Laporte C, Ménard L. (2018). Multi-hypothesis tracking of the tongue surface in ultrasound video recordings of normal and impaired speech. Medical Image Analysis. 44: 98-114.

Please cite this paper if you decide to use SLURP in your research.

The software was built on top of an old version of GetContours (the newest version is available at and shares many of its user interface features.  It may (no, it DOES) also contain a few bugs as a result of our building on top of it for research purposes, which we are planning to fix prior to a more official release.  There is also no user manual at the moment other than this ReadMe file, so here are some very basic instructions to get our particle filtering method running:

1) Start MATLAB and change the path to the directory where you installed SLURP
2) Start the SLURP software by calling SLURP
3) Open a video (.avi file) using the SLURP menu on the right
4) Select your initial frame using the scroll bar at the bottom of the figure (or just use the first one)
5) Choose about 6 anchor points just below the tongue surface, as you would have done using Edgetrak or GetContour
6) Choose the Fit Snake option in the SLURP menu (this fits a snake to only this initial frame)
7) To track the tongue contour using particle filtering, choose the “Track snake using particle filter” item from the SLURP menu

This should track the snake backwards to frame #1, then forwards to the end of the video (or perhaps the second to last frame), and show you a weird greyscale image afterwards (the Energy map), which shows a measure of contour quality as a function of frame # and position along the contour, white meaning potentially poor quality and black meaning probably good quality.  Browsing this map with the mouse will show you the corresponding frame in the main figure.  There are also SLURP menu items that can be used to semi-automatically fix tracking errors, but admittedly, they are not as easy to use as We would like at the moment and they are also a bit unstable.  You can always give them a try (no instructions provided for now). These tools are described in the following paper:

Ghrenassia S, Ménard L, Laporte C. (2014). Interactive segmentation of tongue contours in ultrasound video sequences using quality maps. SPIE Medical Imaging, San Diego, United States (90344O-1 – 90344O-7)

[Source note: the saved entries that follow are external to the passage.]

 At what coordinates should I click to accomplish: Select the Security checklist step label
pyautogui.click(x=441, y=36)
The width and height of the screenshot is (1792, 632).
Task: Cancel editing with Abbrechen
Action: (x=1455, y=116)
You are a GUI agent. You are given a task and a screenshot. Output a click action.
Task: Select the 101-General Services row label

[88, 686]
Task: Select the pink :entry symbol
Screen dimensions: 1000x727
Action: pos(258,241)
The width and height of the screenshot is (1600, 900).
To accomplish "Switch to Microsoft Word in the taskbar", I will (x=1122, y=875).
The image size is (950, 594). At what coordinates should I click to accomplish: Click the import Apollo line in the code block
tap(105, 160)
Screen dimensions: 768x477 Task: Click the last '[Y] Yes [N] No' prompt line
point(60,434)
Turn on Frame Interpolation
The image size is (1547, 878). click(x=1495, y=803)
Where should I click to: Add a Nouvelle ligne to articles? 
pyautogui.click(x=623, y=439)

8) To save the contours, choose Save State from the SLURP menu. 

This will produce a .mat file containing a structure called “state”. The contour information will be in the XY field (state.XY), a 3D array. The three dimensions are: position along the contour (39 points per contour), coordinate (two coordinates: x and y) and frame number.   The software comes with default tongue shape and motion models (ShapeModel.mat and MotionModel.mat), which were built from Canadian French VCV tongue contour sequences.  We don’t expect too many problems with tracking tongue motion in other languages, but there may be some language dependence here.  If needed, new models more suited to your data can be built (the code is also included in this repository (without instructions for the time being, however).  The default parameters of the snake and particle filters can be changed using items in the SLURP menu; you might want to try this first if you find the software doesn’t work well on your data.